Dünya giderek daha karmaşık bir hal almaktadır. Geleneksel yönetim metodları günümüz rekabetçi koşullarında işe yaramaz bir hal almıştır. Bu nedenle sürdürülebilir ekonomi sağlamada etkili olan günümüz trend proje yönetim tekniklerinden bahsetmekte yarar vardır. Bu anlamda son zamanlarda ilgimi cezbeden ve Buzdağı Yayınevi tarafından yayımlanan Scrum, Sprint ve Akış konulu kitapları incelemem sonucu edindiğim birtakım izlenimleri siz majorscope okuyucuları ile paylaşmaktan keyif alacağımı düşünüyorum. Haluk AKDERE
Günümüzde yapılan üretimlerde ürüne ait parçaların hepsinin aynı fabrikadan çıkmasının verimlilik açısından olumsuz etkileri hesaplandığından genellikle bir ürünün birçok tedarikçiden elde edilen ürünlerin bir araya getirilmesi yoluyla ortaya çıkası gereği hasıl olmaktadır. Bunun sonucunda da genellikle Şelale Metoduyla oluşturulan birçok tedarikçinin bir araya getirilerek yüklenici mantığıyla kendi işlerini yaparak birleştirilmek üzere teslim etmesi gerekmektedir. Bu, teoride gayet iyi işlemektedir ancak gözden kaçırılan bir husus günümüzün rekabetçi ortamında son derece olumsuz etkiler yaratabilmektedir. Problem, nemelazımcılıktır. Her tedarikçi sınırları çizilmiş olan kendi işi dışındaki hiçbir konuya karışmamakta ve olaya hiçbir zaman müşteri tarafından bakma gayreti içinde olmamaktadırlar. “Benim işim değil” şeklinde tabir edilecek yaklaşım çalışanların hiçbir zaman ortak bir amaç etrafında toplanmalarına Müsaade etmemektedir. Gâfil olarak neden olunan bu durum işe değer katılmaması sonucuna varmakta ve zamanın boşa harcanmasına sebebiyet vermektedir. 21’nci yüzyılın rekabetçi piyasasında israfa ve aptallığa asla yer yoktur. Scrum, takım çalışmasını ve ortak bir hedef doğrultusunda akışı yakalamayı performans kriteri olarak kabul eden bir tekniktir. Kelime anlamı olarak Rugby spor dalında bir takımın topu sahanın diğer ucuna götürmek için birlikte tek vücut olarak hareket etmelerini ifade eden terimdir. Scrum belirsizlik ve yaratıcılığı bir araya getirmektedir. Öğrenme süreci etrafında bir yapı kurmakta, ekiplerin hem ne yarattıklarını hem de nasıl yarattıklarını birlikte değerlendirmelerine imkan tanımaktadır. Scrum, ekiplerin gerçekte nasıl çalıştıkları bilgisini kullanır ve onlara kendilerini organize etme, süratle iş yapma ile hız ve kalite geliştirme araçlarını sağlar.

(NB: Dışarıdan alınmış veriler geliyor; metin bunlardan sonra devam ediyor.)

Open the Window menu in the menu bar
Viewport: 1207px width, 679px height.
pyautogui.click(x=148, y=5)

Eisenhower’ın dediği gibi muharebe için planlama önemlidir ancak ilk mermi atıldıktan sonra tüm planlar yok olur. Scrum, bir plan dahilinde bir sıranın körü körüne takip edilmesindense (Şelale Metodu) sürekli sorgulayarak (ölçümlerle) gelişen durumlara yönelik plan değişiklikleri yapmak için hazırlıklı olmayı gerektirir. Bunu yaparken önceliklendirme yapar, önceliklendirmeler için kullanıcıyı, müşteriyi, yapacağınız şeyi, ileride kullanacak kişiyi vb. şeyleri tanımlar, motivasyonları anlamaya çalışır ve anlamlandırır.

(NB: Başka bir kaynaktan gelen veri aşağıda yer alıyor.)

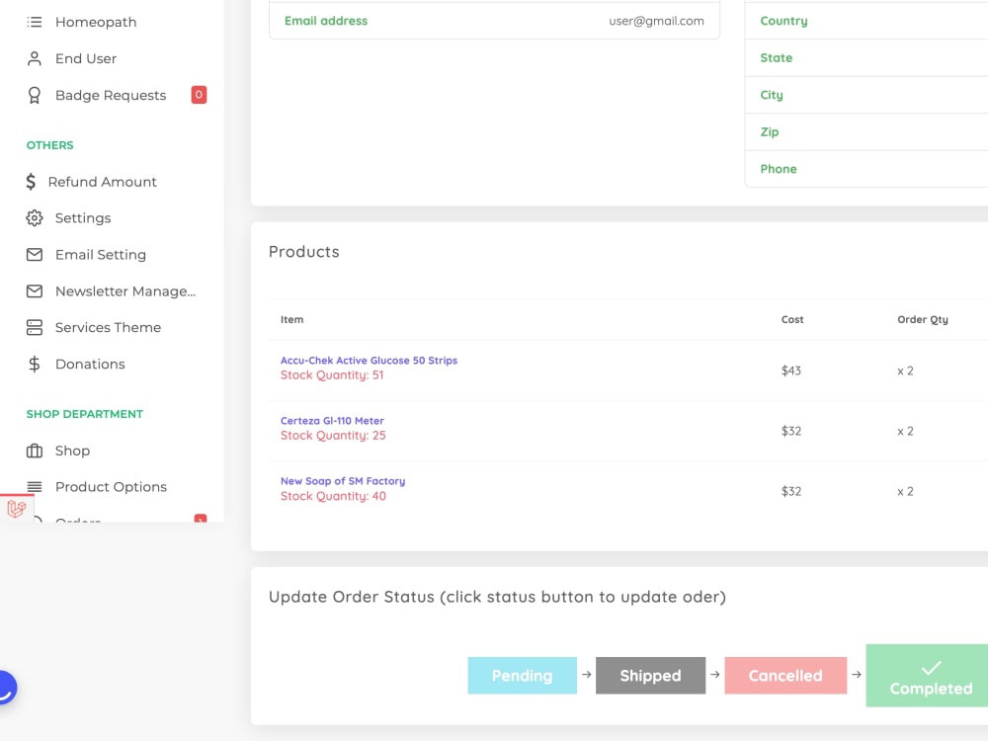
Task: Click the Laravel logo badge above Orders
Action: 16,509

Herhangi bir konuda değerin yüzde 80’i özelliklerin yüzde 20’sinde bulunmaktadır. Önceliklendirme yaparak o yüzde 20’ye odaklanmak zaman kazandıracağı gibi verimlilikte de son derece önemli kazanımlar sağlar. Bu kapsamda 2001 yılında scrum’un geliştiricileri tarafından tanımlanan Atik (Agile) Manifesto, süreçlerden ziyade kişilere öncelik verme, ürünün yapması gerekeni belgelemektense gerçekten işe yarayan ürünler geliştirme, müşterilerle pazarlık yapmak yerine onlarla işbirliği yapma, bir planı takip etmektense değişikliklere izin verme gibi yeni davranış kalıpları getirmiştir.

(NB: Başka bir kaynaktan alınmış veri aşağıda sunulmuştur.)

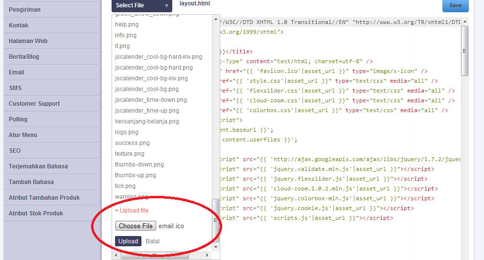Open the Select File dropdown

pos(141,5)
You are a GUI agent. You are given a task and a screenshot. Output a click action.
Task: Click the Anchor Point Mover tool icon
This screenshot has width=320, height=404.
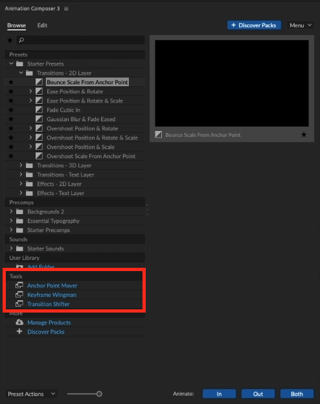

Bunların dışında Scrum metodolojisi kalitesizliğin maliyetinden haberdar olarak bir işi tek seferde yapmayı ve sürekli ölçüm yapmayı esas alır. Bunun yanında kişinin çok çalışarak değil etkin çalışarak faydalı olacağını ve bir günde vermesi gereken karar sayısının sağlıklı olabilmesi açısından değerlendirildiğinde bir sınırı olduğu bilinciyle kendine ve diğer işlerine zaman ayırması gerektiğini ifade eder.
Scrum’un yaratıcısı Jeff Sutherland, sistemi tasarlarken Vietnam’da savaş pilotu olarak görev yaptığı sırada hayatta kalmaları için son derece önemli olan bir metot olarak öğrendiği Gözlemle, Yönlendir, Karar ver ve harekete geç (Observe, Orient, Decide and Act: OODA) tekniğin mantığını iş dünyasına uyarlayarak multidisipliner düşünce yapısıyla başka bir savaş alanı olarak 21’nci yüzyıl harekat alanlarından biri olan iş dünyasında oldukça önemli bir metodolojiyi ortaya koyabilmiştir. Bu metodolojiyi ortaya koyarken mevcut teknikleri incelemiş, akademisyen olarak en etkili olanlar hakkında ciddi çalışmalar yapmış ve çağdaş bir yaklaşım ortaya koymuştur.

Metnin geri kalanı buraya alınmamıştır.